In german, the term power generation is devided into two words: "Energiewandlung" and "Leistungsbereitstellung". The first one, "Energiewandlung", could be translated with energy conversion. The meaning of the second one is the way to provide the power. But anyhow the english word power generation describes the whole process of gaining power at its best. It includes all tasks and operations in the process of gaining power. Furthermore it includes the power supply or the controlling of power plants and grids as well as the storage of energy. In the following the mentioned terms of power generation should be explained.

At first energy conversion means the transformation of one type of energy into another. In common mechanical and elelectrical energy are mentioned as the most valuable types of energy. This is why power generation concentrates on the efficient ways to transform ernergy sources (f.e. wind, biomass, coal, etc.) in this type of energy.

Another required type of energy in our society is heat. But low level heat could not completely be transformed back in other types of energy, contrary to mechanical and electrical energy. Therefore it belongs to the low quality energies. Heat is often a waste product at the production of mechanical and electrical energy, but it can be used for heating tasks.

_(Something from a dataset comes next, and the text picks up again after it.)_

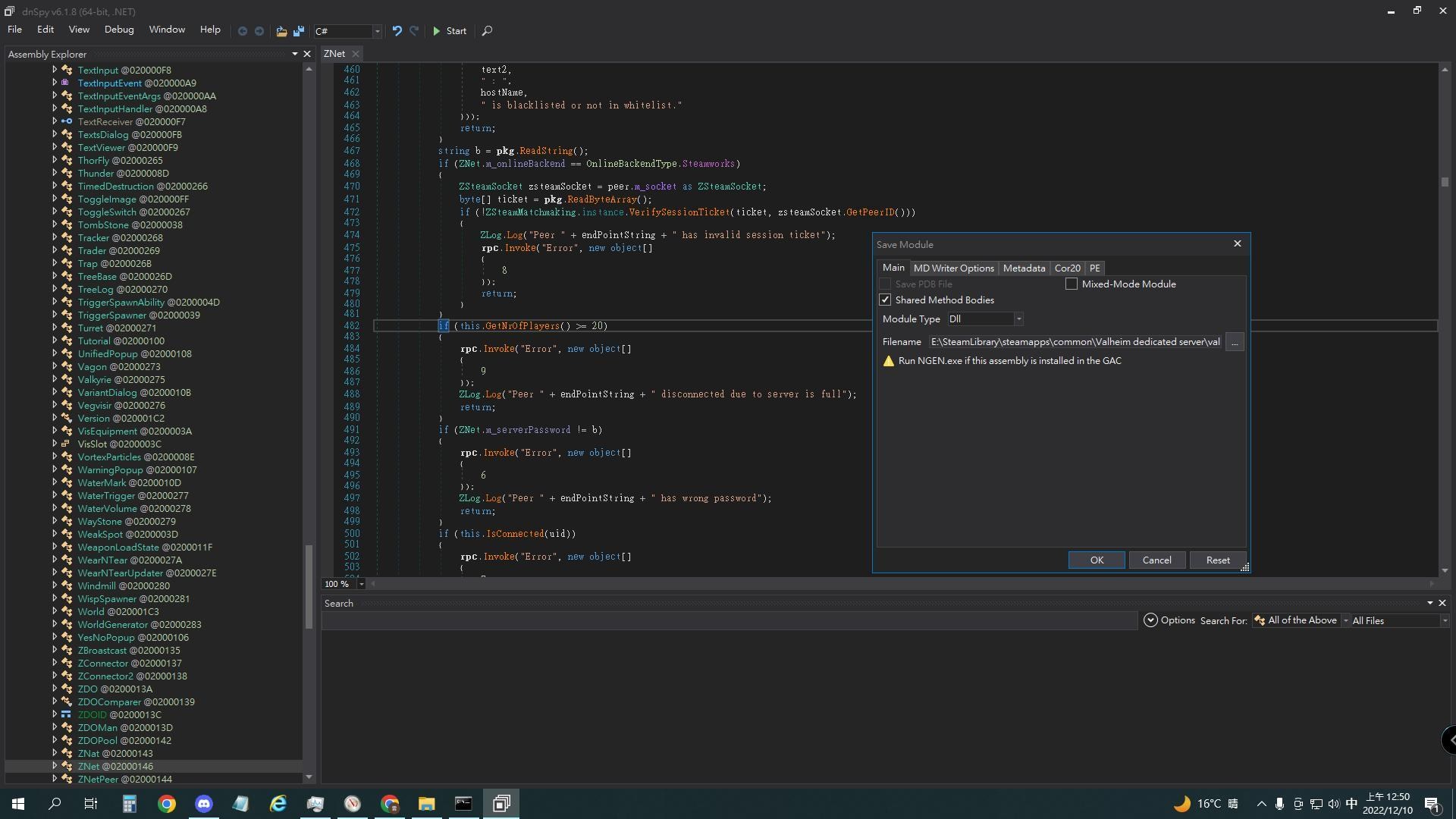
Task: Click the browse button beside Filename
Action: tap(1235, 342)
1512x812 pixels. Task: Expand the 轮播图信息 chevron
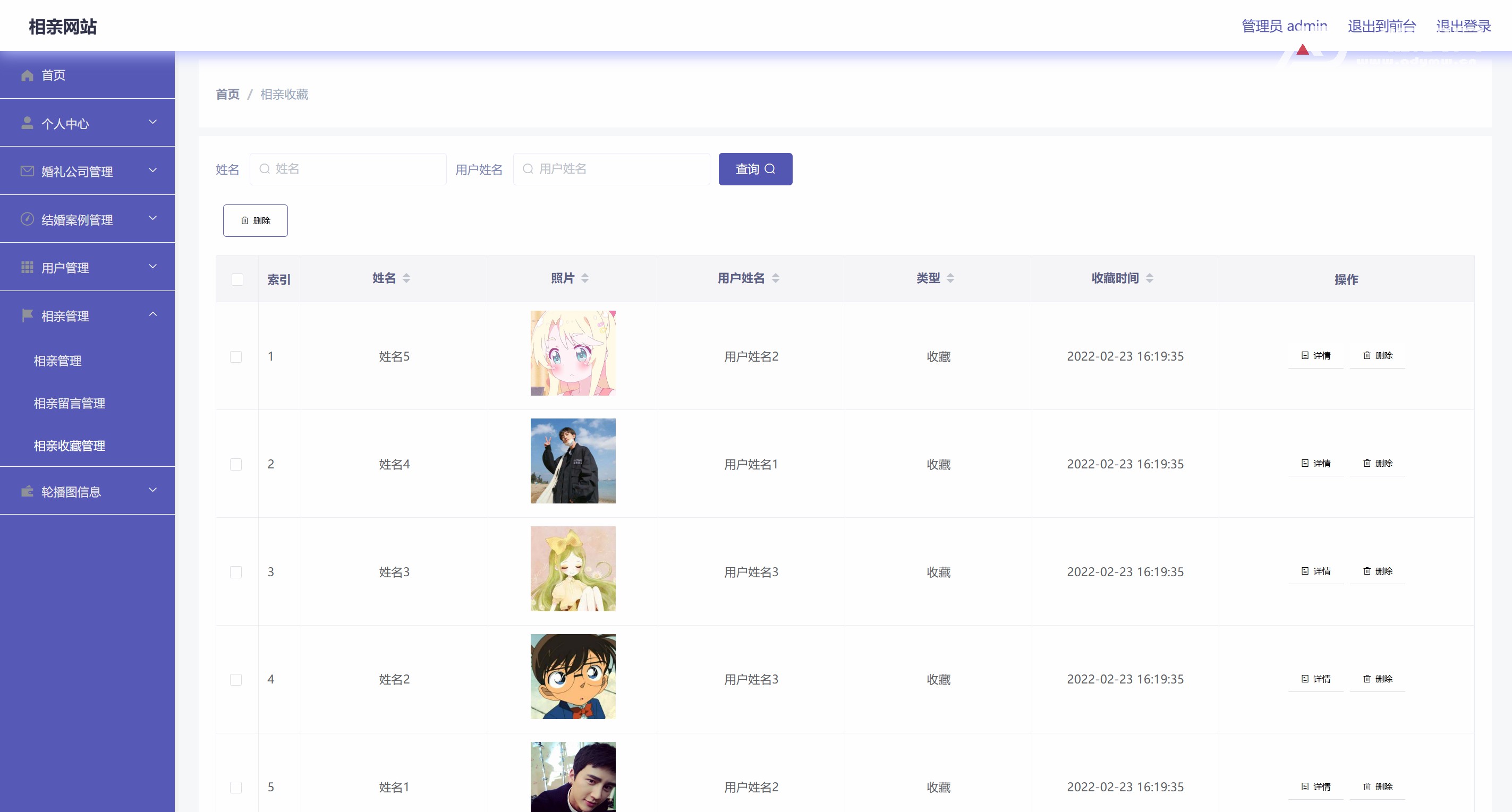(152, 490)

Due to its unlimited convertibility in each other type of energy electricity is a high level energy. Furthermore the transportation of electricity over a far distance is comparatively easy and low-loss. In Germany 19% of the end energy are used as electricity. It is the target of the Center for Power Generation to gain solutions for an highly efficient electricity generation.

Primary energy sources for the generation can be conventional (coal, gas, oil) as well as renewable energy sources(biomass, wind, water). Presently the renewable part in the energy mix in Germany is up to 17% (end of 2010) and could only be raised slowly and combined with high invenstion costs. But to achieve the arranged targets for climate protection the CPG research focusses also on raising the efficience of the conventional technologies to gain electricity.

The conventional power plant technologies contain all technologies which gain electricity by using prodominantly fossil energy sources. Examples are big coal power plants with water/steam circle, gas and steam turbine power plants as well as nuclear power plants. But these technologies include also garbage incineration plants or biomass power plants using steam generated by the combustion of garbage or biomass. Furthermore plants with steady-state motors using diesel, gas, oil or biogas are counted to conventional technologies.

The common ground of most of  the technologies is the fact that they generate steam with high temperatures and a high pressure by combusting the energy source. This steam is expanded in a turbine. By the transformation of the mechanical energy in a generator the electricity is finally generated. The research on this topic is primarily concerned with efficient combustion technologies, steam generation with high pressure and temperatures, dynamics and controlling of power plants, efficient design of water/steam circles and optimized steam turbine technologies.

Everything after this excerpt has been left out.